She stood, and then descended the dais of her throne, treading on the dragon's head in pa.s.sing. She strolled over to the soiled throne and the squalid monarch upon it and considered her prisoner. "Nonetheless, he failed me." She stretched out a slender hand to him. His nostrils flared and he bared his teeth as if to snap at her. She shook her head, almost fondly, as a man might over a stallion too spirited to be trusted. Her voice was sweet as she asked him, "Shall I give a bit more of you to the dragon, my pet? Would you like that?"

The muscles around the mad king's deep-set eyes twitched as if he desperately tried to recall something. Then he cringed away from her, raising one shoulder as if that could shelter him. A low moan of "Nooooooo!" oozed from him.

"Not now, perhaps. Eventually, of course, he will have all of you. When there is nothing else to wring from you, I shall fling you on top of him and watch you melt into him. That is how it happens, is it not?" She turned suddenly to confront me. "At the final quickening, are not the sacrifices to the dragon completely absorbed? When your Skill coteries are given to a dragon, do not they vanish completely into its body?"

I held my tongue, as much from shock as from a desire to withhold the information from her.
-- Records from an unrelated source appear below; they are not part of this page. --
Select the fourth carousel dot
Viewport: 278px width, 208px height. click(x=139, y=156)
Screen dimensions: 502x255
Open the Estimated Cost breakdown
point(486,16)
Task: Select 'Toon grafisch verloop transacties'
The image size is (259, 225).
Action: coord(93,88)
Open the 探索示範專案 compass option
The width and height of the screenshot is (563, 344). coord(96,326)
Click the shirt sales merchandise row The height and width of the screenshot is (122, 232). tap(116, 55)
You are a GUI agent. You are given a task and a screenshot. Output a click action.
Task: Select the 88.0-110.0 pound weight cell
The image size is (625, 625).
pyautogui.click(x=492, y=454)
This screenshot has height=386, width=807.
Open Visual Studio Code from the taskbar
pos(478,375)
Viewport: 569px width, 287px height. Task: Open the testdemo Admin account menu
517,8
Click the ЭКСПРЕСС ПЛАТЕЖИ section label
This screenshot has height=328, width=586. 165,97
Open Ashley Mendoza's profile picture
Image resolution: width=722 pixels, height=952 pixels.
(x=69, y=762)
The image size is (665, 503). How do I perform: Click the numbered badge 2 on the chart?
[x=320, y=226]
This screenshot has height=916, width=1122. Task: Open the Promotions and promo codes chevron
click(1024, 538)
She spoke as if coteries were forced into a dragon, rather than entering one willingly. I would not take her ignorance from her. One of my guards growled and lifted a fist to menace me, but she shook her head and flicked her fingers at him, dismissing my silence as inconsequential.
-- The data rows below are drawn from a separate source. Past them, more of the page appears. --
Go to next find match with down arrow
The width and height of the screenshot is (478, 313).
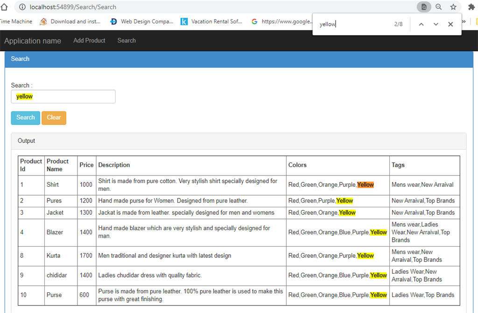(x=436, y=24)
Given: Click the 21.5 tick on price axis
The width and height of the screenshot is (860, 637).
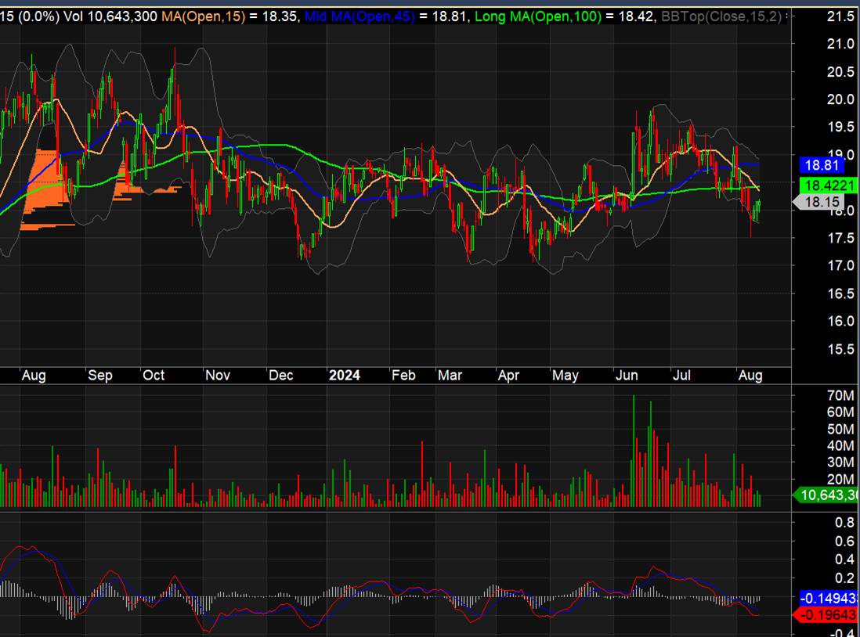Looking at the screenshot, I should tap(840, 18).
Instead she transferred her gaze to the Fool, dangling insensible between his captors, and for the first time, a frown marred her sculpted face. "You have not damaged him, have you? I warned you that I wished him brought to me intact. He is the greatest curiosity in the world, that most rare creature, a false White Prophet. Though he scarcely deserves such a t.i.tle now. Look at him, gone all brown as a withered flower. Is he dead?"
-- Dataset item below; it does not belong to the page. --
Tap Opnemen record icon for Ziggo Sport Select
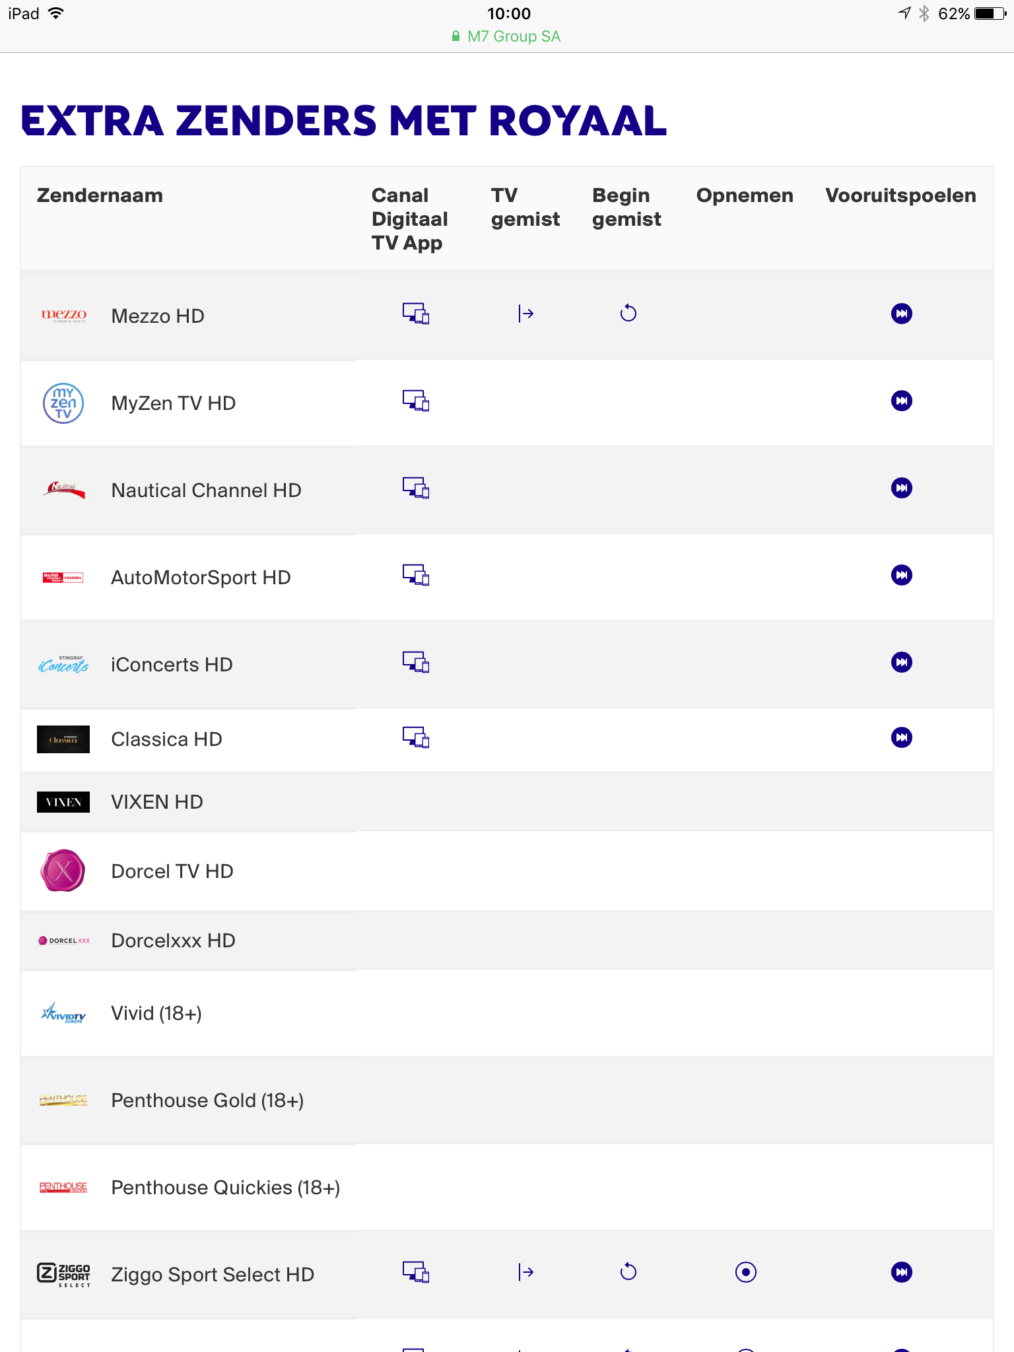The image size is (1014, 1352). coord(746,1272)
"No, Lady Most High. He has but fainted." The guard who spoke sounded nervous.

"I don't believe it. Shake him a bit. He has the tenacity of a cat, and I'll wager he'd be just as hard to kill as one. Open your eyes, Beloved. Greet me again, with a smile and a little bow, as you did once when you were a pale wisp of a child. Oh, how sweet a creature he was, as if made all of whipped egg white and milk and sugar crystal, a confection of a child. With the tongue of a viper!" She leaned forward suddenly, venom in her voice. As if her hatred warned him of its poison, the Fool gave a sudden gasp and stirred. He wobbled his head upright, and stared blindly about. Then comprehension crashed down around him. I thought he would scream as every muscle in his face went taut. Then he went suddenly still. He looked at me and spoke to me only. "I am so very sorry. So very sorry."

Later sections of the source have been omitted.